Task brief:
The answer must consist solely of the lines from the one containing "Task: Click the 播放曲线图 green check for 白金会员" through the last line of the records, set down exactly and without any pictures.

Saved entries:

***

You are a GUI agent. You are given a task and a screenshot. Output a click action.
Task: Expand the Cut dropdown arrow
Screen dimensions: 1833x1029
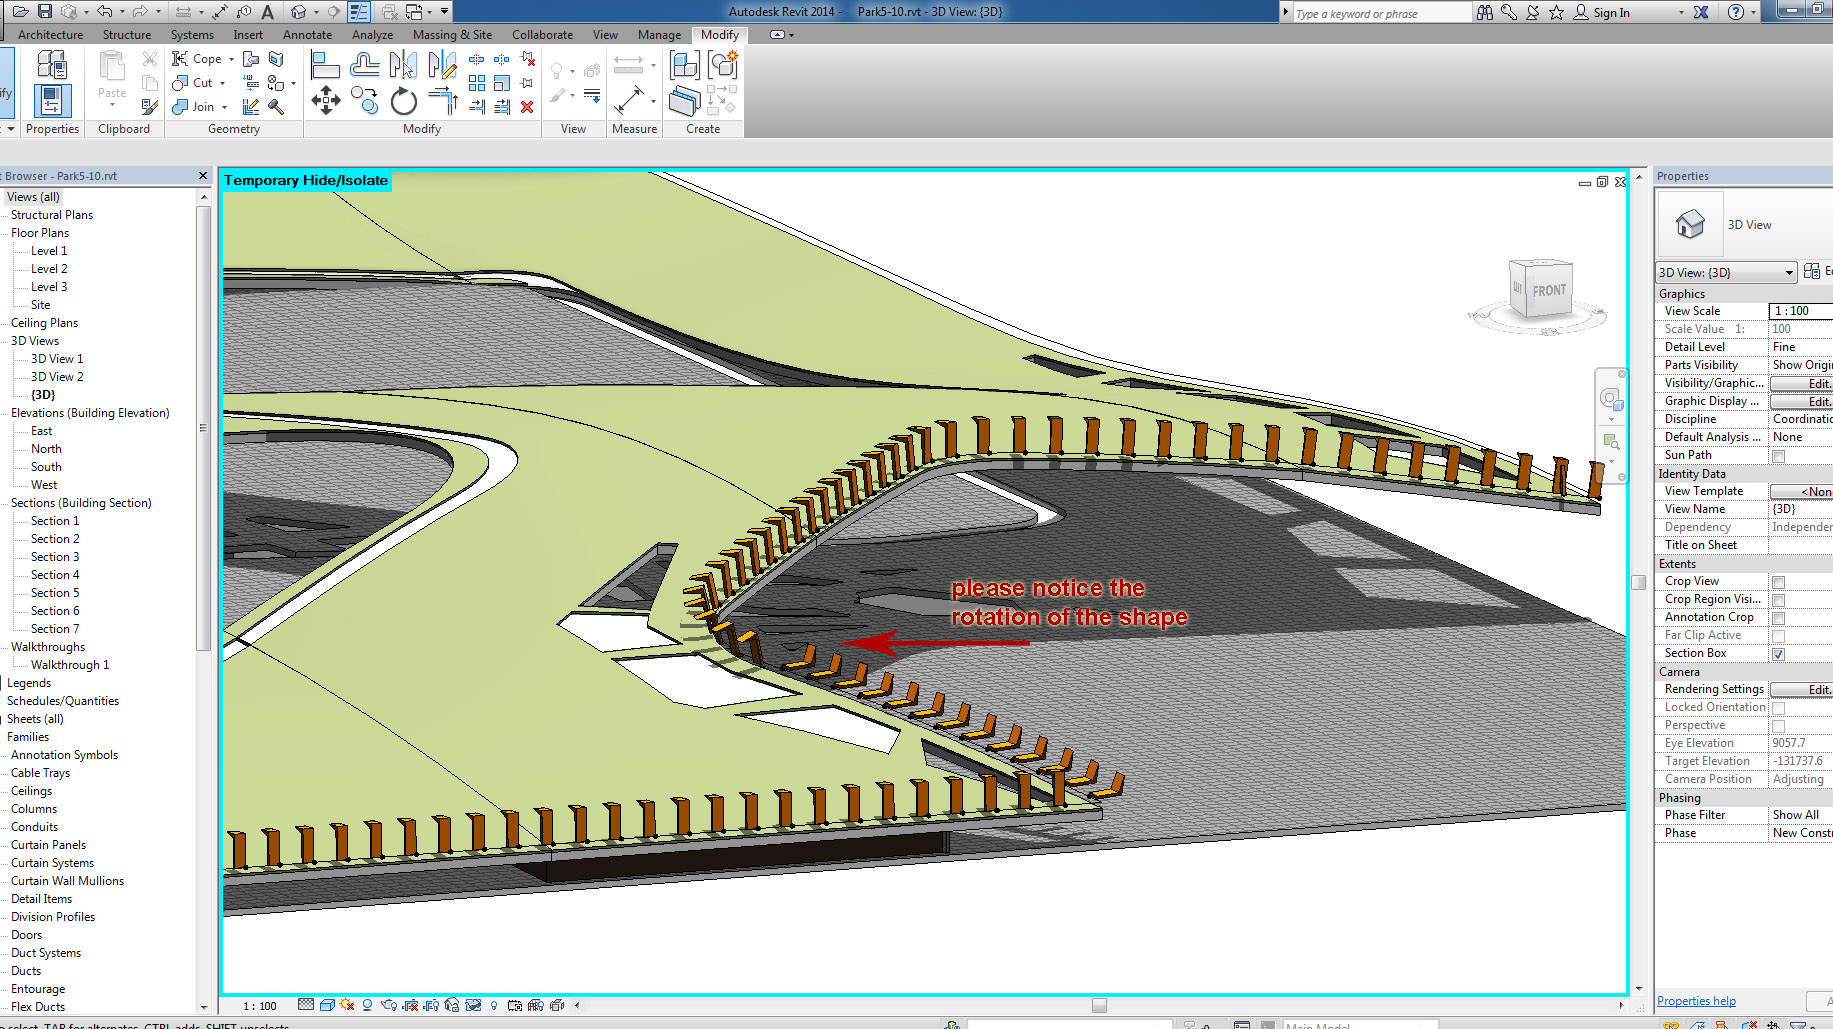[223, 83]
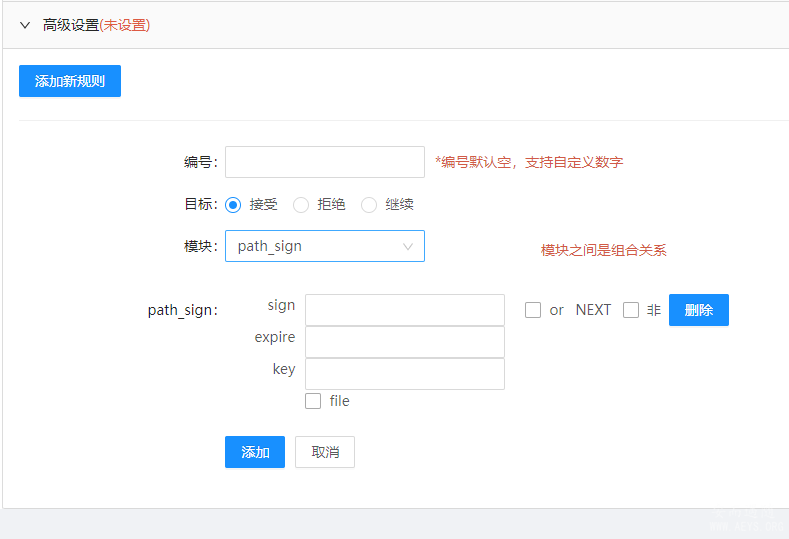Click the 取消 cancel button
This screenshot has height=539, width=789.
point(325,452)
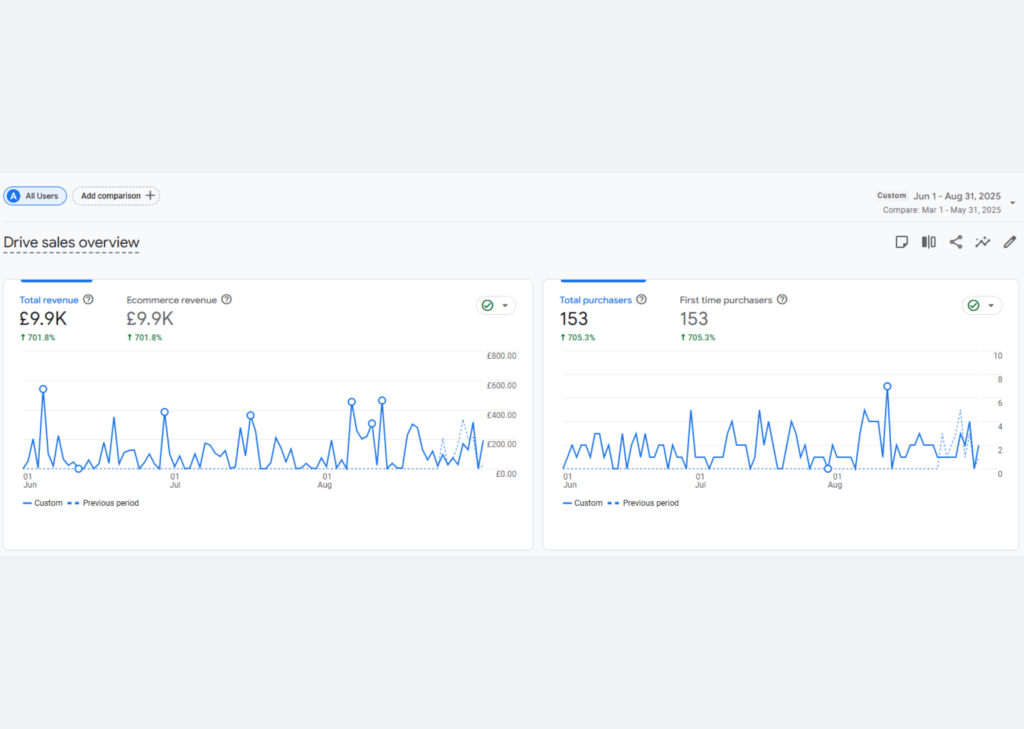This screenshot has width=1024, height=729.
Task: Share this report via share icon
Action: 956,242
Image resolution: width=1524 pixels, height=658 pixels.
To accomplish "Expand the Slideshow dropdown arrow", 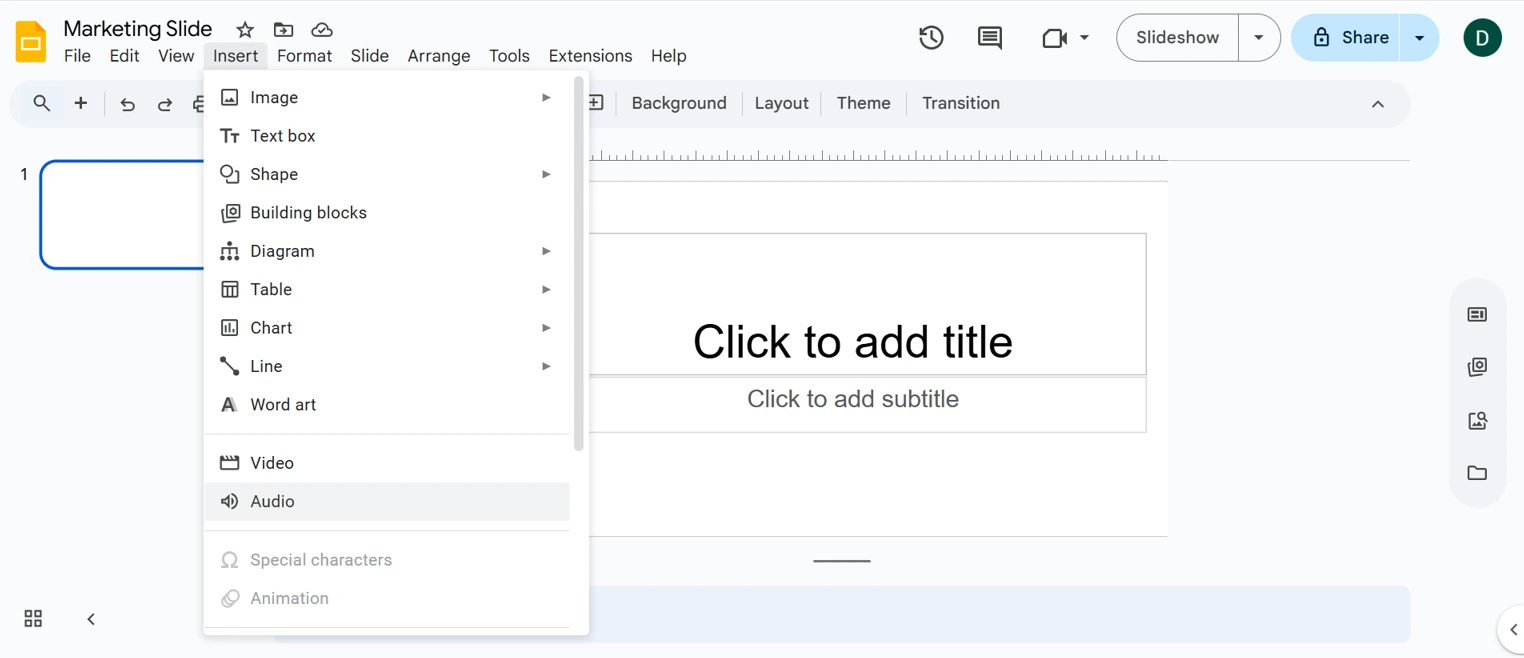I will coord(1259,38).
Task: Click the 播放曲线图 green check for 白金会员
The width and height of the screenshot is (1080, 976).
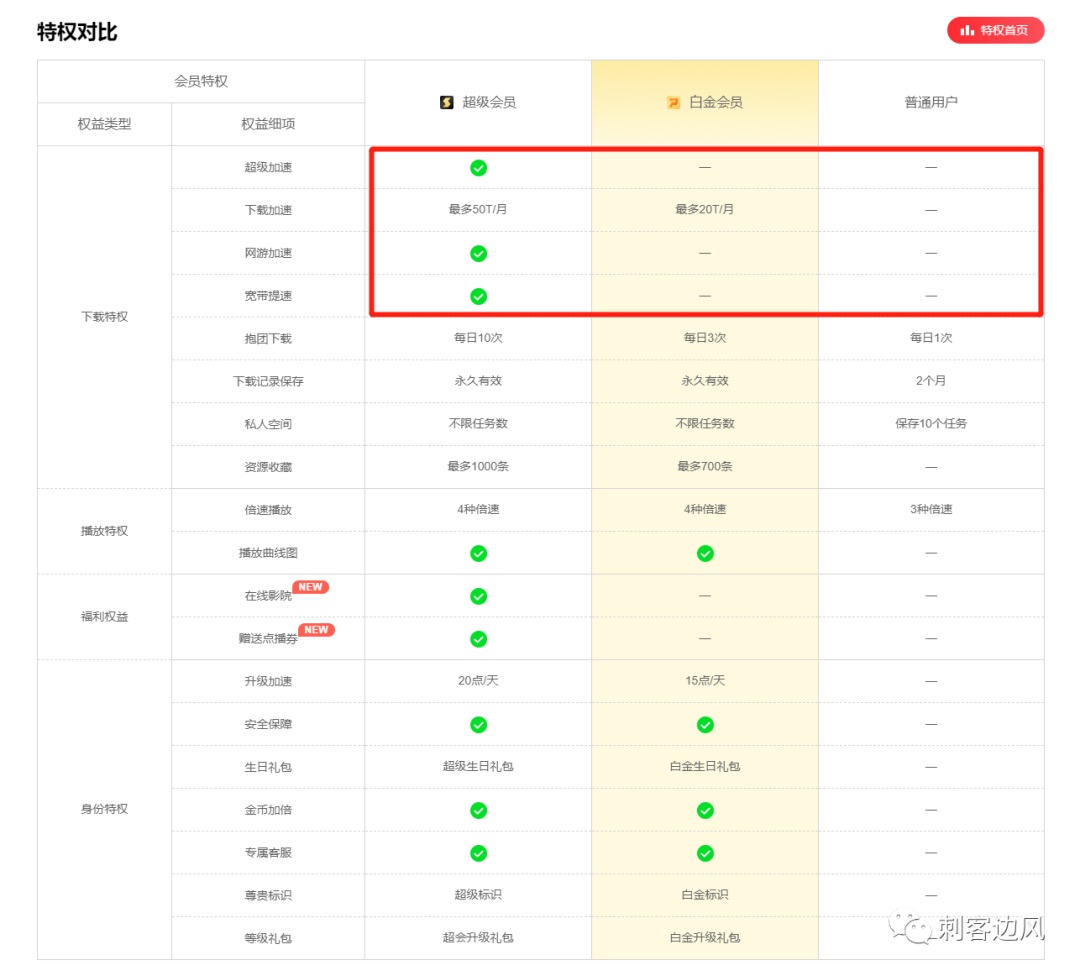Action: pyautogui.click(x=705, y=553)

***

Written response:
Task: Click the 播放曲线图 green check for 白金会员
The width and height of the screenshot is (1080, 976).
Action: pyautogui.click(x=705, y=553)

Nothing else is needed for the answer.